PROBLEM DESCRIPTION: Reproduce every line of the data below word for word, changing nothing.

═══ STORED DATA

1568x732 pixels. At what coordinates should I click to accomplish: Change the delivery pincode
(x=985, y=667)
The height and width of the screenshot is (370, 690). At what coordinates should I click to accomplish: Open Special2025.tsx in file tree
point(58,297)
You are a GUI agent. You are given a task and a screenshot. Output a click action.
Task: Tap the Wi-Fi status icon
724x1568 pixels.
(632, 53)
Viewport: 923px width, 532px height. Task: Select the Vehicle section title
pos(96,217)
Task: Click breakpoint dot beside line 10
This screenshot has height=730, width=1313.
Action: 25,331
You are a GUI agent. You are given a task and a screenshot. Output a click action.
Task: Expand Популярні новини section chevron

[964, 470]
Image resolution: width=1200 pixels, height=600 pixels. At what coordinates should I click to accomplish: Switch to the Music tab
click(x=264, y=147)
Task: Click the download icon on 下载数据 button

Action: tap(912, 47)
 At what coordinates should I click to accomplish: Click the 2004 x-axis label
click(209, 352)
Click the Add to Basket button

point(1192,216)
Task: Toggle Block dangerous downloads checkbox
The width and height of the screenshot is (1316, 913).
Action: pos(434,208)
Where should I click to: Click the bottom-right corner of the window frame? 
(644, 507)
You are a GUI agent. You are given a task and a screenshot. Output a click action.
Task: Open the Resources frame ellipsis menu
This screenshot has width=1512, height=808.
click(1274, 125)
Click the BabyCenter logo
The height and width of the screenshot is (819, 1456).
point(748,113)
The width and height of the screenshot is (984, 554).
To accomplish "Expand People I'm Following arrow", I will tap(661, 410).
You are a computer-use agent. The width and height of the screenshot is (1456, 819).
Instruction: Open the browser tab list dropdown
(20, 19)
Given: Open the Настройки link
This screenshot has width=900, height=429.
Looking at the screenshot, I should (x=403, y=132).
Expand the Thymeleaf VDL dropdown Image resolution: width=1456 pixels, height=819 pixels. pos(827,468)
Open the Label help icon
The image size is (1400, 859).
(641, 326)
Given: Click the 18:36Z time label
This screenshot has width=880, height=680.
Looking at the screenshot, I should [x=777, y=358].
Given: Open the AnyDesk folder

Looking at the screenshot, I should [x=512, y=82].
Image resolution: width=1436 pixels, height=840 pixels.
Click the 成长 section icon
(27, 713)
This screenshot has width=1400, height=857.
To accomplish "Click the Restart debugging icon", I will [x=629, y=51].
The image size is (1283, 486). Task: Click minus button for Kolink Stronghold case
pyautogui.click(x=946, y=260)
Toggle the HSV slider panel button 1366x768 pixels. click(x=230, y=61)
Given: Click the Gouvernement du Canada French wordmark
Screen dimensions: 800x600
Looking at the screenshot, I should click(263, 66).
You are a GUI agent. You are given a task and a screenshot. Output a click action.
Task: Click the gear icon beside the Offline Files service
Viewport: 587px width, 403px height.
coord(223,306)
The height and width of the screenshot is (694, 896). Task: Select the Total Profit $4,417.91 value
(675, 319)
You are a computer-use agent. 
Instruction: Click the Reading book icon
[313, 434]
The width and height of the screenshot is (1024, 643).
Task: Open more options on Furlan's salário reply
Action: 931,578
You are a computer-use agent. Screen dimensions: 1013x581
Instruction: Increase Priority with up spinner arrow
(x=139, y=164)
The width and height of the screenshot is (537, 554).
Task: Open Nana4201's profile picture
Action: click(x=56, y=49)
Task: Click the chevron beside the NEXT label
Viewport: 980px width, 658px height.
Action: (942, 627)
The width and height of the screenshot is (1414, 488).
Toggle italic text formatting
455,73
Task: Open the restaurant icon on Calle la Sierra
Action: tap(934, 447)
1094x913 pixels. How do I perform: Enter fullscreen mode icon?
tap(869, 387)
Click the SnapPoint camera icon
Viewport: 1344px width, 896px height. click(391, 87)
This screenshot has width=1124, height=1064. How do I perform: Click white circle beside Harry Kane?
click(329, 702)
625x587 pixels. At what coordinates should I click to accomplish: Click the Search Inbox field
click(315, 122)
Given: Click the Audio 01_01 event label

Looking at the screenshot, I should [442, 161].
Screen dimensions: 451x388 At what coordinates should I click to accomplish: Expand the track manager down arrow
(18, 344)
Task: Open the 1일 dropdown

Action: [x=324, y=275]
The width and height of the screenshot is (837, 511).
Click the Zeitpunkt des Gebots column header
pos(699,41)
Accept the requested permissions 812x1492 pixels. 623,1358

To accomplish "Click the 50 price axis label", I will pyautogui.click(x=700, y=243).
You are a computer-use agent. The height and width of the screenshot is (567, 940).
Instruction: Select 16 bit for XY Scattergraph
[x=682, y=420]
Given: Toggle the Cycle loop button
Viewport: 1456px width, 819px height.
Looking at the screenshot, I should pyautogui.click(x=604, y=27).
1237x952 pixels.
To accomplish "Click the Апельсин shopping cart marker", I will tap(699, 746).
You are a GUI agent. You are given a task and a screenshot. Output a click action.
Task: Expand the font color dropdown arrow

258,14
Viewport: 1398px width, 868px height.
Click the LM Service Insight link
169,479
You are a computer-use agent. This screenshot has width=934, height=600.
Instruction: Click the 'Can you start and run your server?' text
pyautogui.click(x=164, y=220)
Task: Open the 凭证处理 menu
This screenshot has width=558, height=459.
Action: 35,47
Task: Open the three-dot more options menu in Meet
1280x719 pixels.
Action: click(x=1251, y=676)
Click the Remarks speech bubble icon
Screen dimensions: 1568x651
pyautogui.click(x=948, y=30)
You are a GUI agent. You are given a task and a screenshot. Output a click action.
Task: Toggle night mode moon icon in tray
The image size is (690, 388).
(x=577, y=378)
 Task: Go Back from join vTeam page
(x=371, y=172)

══════

COMPLETE RESPONSE:
1568x732 pixels. At what coordinates should I click to accomplish: Change the delivery pincode
(x=985, y=667)
The height and width of the screenshot is (370, 690). At what coordinates should I click to accomplish: Open Special2025.tsx in file tree
point(58,297)
You are a GUI agent. You are given a task and a screenshot. Output a click action.
Task: Tap the Wi-Fi status icon
724x1568 pixels.
(632, 53)
Viewport: 923px width, 532px height. Task: Select the Vehicle section title
pos(96,217)
Task: Click breakpoint dot beside line 10
This screenshot has height=730, width=1313.
Action: 25,331
You are a GUI agent. You are given a task and a screenshot. Output a click action.
Task: Expand Популярні новини section chevron

[964, 470]
Image resolution: width=1200 pixels, height=600 pixels. At what coordinates should I click to accomplish: Switch to the Music tab
click(x=264, y=147)
Task: Click the download icon on 下载数据 button

Action: tap(912, 47)
 At what coordinates should I click to accomplish: Click the 2004 x-axis label
click(209, 352)
Click the Add to Basket button

point(1192,216)
Task: Toggle Block dangerous downloads checkbox
The width and height of the screenshot is (1316, 913).
Action: pos(434,208)
Where should I click to: Click the bottom-right corner of the window frame? 
(644, 507)
You are a GUI agent. You are given a task and a screenshot. Output a click action.
Task: Open the Resources frame ellipsis menu
This screenshot has width=1512, height=808.
click(1274, 125)
Click the BabyCenter logo
The height and width of the screenshot is (819, 1456).
point(748,113)
The width and height of the screenshot is (984, 554).
To accomplish "Expand People I'm Following arrow", I will tap(661, 410).
You are a computer-use agent. The width and height of the screenshot is (1456, 819).
Instruction: Open the browser tab list dropdown
(20, 19)
Given: Open the Настройки link
This screenshot has width=900, height=429.
Looking at the screenshot, I should (x=403, y=132).
Expand the Thymeleaf VDL dropdown Image resolution: width=1456 pixels, height=819 pixels. pos(827,468)
Open the Label help icon
The image size is (1400, 859).
(641, 326)
Given: Click the 18:36Z time label
This screenshot has width=880, height=680.
Looking at the screenshot, I should [x=777, y=358].
Given: Open the AnyDesk folder

Looking at the screenshot, I should [x=512, y=82].
Image resolution: width=1436 pixels, height=840 pixels.
Click the 成长 section icon
(27, 713)
This screenshot has width=1400, height=857.
To accomplish "Click the Restart debugging icon", I will [x=629, y=51].
The image size is (1283, 486). Task: Click minus button for Kolink Stronghold case
pyautogui.click(x=946, y=260)
Toggle the HSV slider panel button 1366x768 pixels. click(x=230, y=61)
Given: Click the Gouvernement du Canada French wordmark
Screen dimensions: 800x600
Looking at the screenshot, I should click(263, 66).
You are a GUI agent. You are given a task and a screenshot. Output a click action.
Task: Click the gear icon beside the Offline Files service
Viewport: 587px width, 403px height.
coord(223,306)
The height and width of the screenshot is (694, 896). Task: Select the Total Profit $4,417.91 value
(675, 319)
You are a computer-use agent. 
Instruction: Click the Reading book icon
[313, 434]
The width and height of the screenshot is (1024, 643).
Task: Open more options on Furlan's salário reply
Action: 931,578
You are a computer-use agent. Screen dimensions: 1013x581
Instruction: Increase Priority with up spinner arrow
(x=139, y=164)
The width and height of the screenshot is (537, 554).
Task: Open Nana4201's profile picture
Action: click(x=56, y=49)
Task: Click the chevron beside the NEXT label
Viewport: 980px width, 658px height.
Action: (942, 627)
The width and height of the screenshot is (1414, 488).
Toggle italic text formatting
455,73
Task: Open the restaurant icon on Calle la Sierra
Action: tap(934, 447)
1094x913 pixels. How do I perform: Enter fullscreen mode icon?
tap(869, 387)
Click the SnapPoint camera icon
Viewport: 1344px width, 896px height. click(391, 87)
This screenshot has width=1124, height=1064. How do I perform: Click white circle beside Harry Kane?
click(329, 702)
625x587 pixels. At what coordinates should I click to accomplish: Click the Search Inbox field
click(315, 122)
Given: Click the Audio 01_01 event label

Looking at the screenshot, I should [442, 161].
Screen dimensions: 451x388 At what coordinates should I click to accomplish: Expand the track manager down arrow
(18, 344)
Task: Open the 1일 dropdown

Action: [x=324, y=275]
The width and height of the screenshot is (837, 511).
Click the Zeitpunkt des Gebots column header
pos(699,41)
Accept the requested permissions 812x1492 pixels. 623,1358

To accomplish "Click the 50 price axis label", I will pyautogui.click(x=700, y=243).
You are a computer-use agent. The height and width of the screenshot is (567, 940).
Instruction: Select 16 bit for XY Scattergraph
[x=682, y=420]
Given: Toggle the Cycle loop button
Viewport: 1456px width, 819px height.
Looking at the screenshot, I should pyautogui.click(x=604, y=27).
1237x952 pixels.
To accomplish "Click the Апельсин shopping cart marker", I will tap(699, 746).
You are a GUI agent. You are given a task and a screenshot. Output a click action.
Task: Expand the font color dropdown arrow

258,14
Viewport: 1398px width, 868px height.
Click the LM Service Insight link
169,479
You are a computer-use agent. This screenshot has width=934, height=600.
Instruction: Click the 'Can you start and run your server?' text
pyautogui.click(x=164, y=220)
Task: Open the 凭证处理 menu
This screenshot has width=558, height=459.
Action: 35,47
Task: Open the three-dot more options menu in Meet
1280x719 pixels.
Action: click(x=1251, y=676)
Click the Remarks speech bubble icon
Screen dimensions: 1568x651
pyautogui.click(x=948, y=30)
You are a GUI agent. You are given a task and a screenshot. Output a click action.
Task: Toggle night mode moon icon in tray
The image size is (690, 388).
(x=577, y=378)
 Task: Go Back from join vTeam page
(x=371, y=172)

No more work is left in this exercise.